KUTIPAN TERPILIH:
★ ★ ★ ★ ★ ★ ★
Opini /
Follow daktacom Like Like
Kamis, 19/03/2020 10:18 WIB

Millenials Sadis Buah Sistem Kapitalis

Ilustrasi Psikopat. (FOTO/iStockphoto)
Ilustrasi Psikopat. (FOTO/iStockphoto)

DAKTA.COM - Oleh: Raihanatur Radhwa (Ibu Rumah Tangga)

 

Psikopat. Kata yang terpikir dalam benak penulis saat membaca berita seorang remaja membunuh balita. Bahkan ia mengaku puas dengan perbuatannya. Gadis berinisial NF ini menyerahkan diri kepada polisi setelah sehari warga tak dapat menemukan korban yang ternyata ia simpan di lemari. Dalam pemeriksaannya, polisi menemukan catatan dan gambar dari pelaku yang mengekspresikan kekerasan. Tanpa penyesalan, pelaku mengaku membunuh korban karena terinspirasi dari film The Slenderman.

 

Nyatanya, NF bukan satu-satunya kejahatan yang terinspirasi dari tayangan yang ditontonannya. Seorang siswi MTs dengan nama samara Putri merekayasa penculikan dirinya oleh tiga orang lelaki. Kelakuannya ini lantaran ia kesal dengan keluarganya dan terinspirasi dari FTV yang sering ditontonnya. Tahun 2017 lalu, AMR, siswa kelas 1 SMA Taruna Magelang membunuh temannya dan dengan cerdik menghilangkan jejak meniru drama serial kriminal.

 

Remaja yang baru beranjak dewasa dari masa anak-anak seharusnya masih memiliki fitrah, empati, dan rasa kemanusiaan yang tinggi. Namun semua itu punah. Kebohongan, kekerasan, tawuran, pornoaksi, pergaulan bebas menggeluti dunia milenial kini. Media hanya salah satu sumber inspirasi remaja bertindak kejahatan.
★ ★ ★ ★ ★ ★ ★
TANTANGAN 1: Dalam artikel opini tentang kejahatan remaja tersebut, film apa yang disebut pelaku NF sebagai inspirasinya membunuh korban?

MATERI DITAMPILKAN:
★ ★ ★ ★ ★ ★ ★
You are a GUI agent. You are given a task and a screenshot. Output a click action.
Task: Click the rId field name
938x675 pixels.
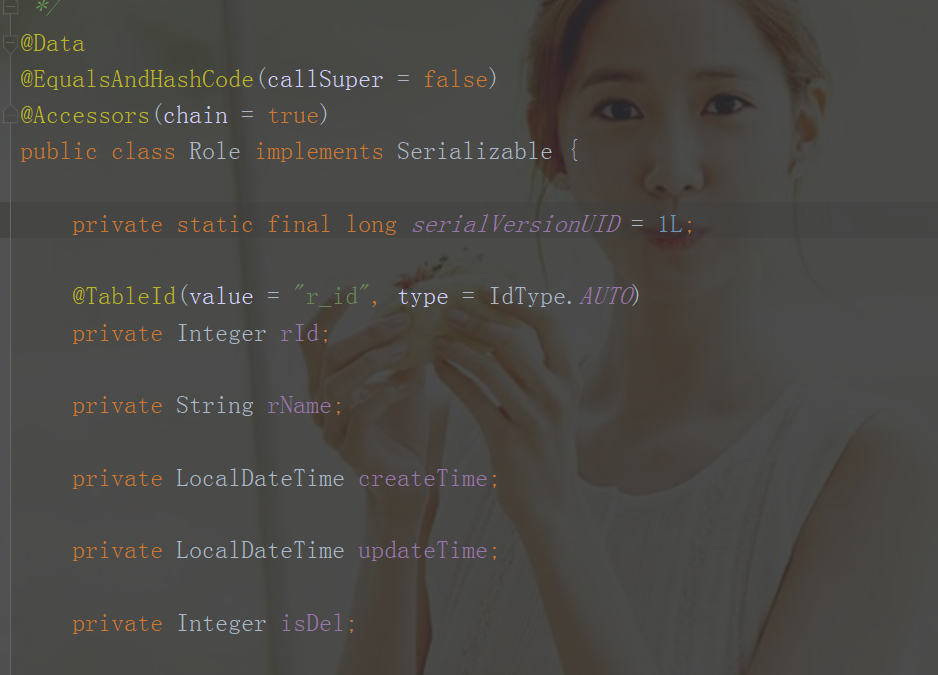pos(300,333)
★ ★ ★ ★ ★ ★ ★
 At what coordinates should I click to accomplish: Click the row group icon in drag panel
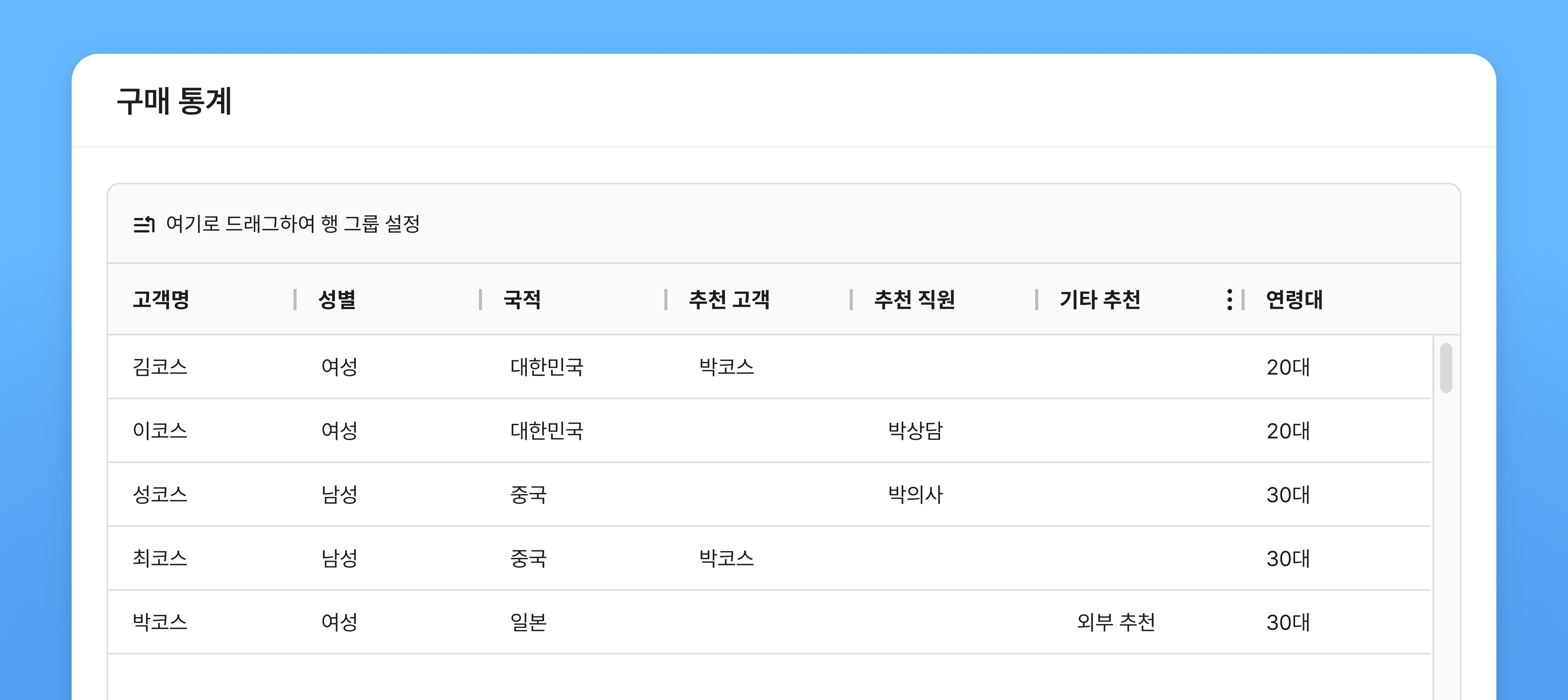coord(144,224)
★ ★ ★ ★ ★ ★ ★
TANTANGAN 2: Salin secara persis baris-baris pada materi yang ditampilkan, mulai dari baris yang memuat "You are a GUI" hingga baris yang memuat "pos(300,333)". Gambar tidak perlu disertakan dalam jawaban.

HASIL LATIHAN 1: Film The Slenderman.

HASIL LATIHAN 2:
You are a GUI agent. You are given a task and a screenshot. Output a click action.
Task: Click the rId field name
938x675 pixels.
pos(300,333)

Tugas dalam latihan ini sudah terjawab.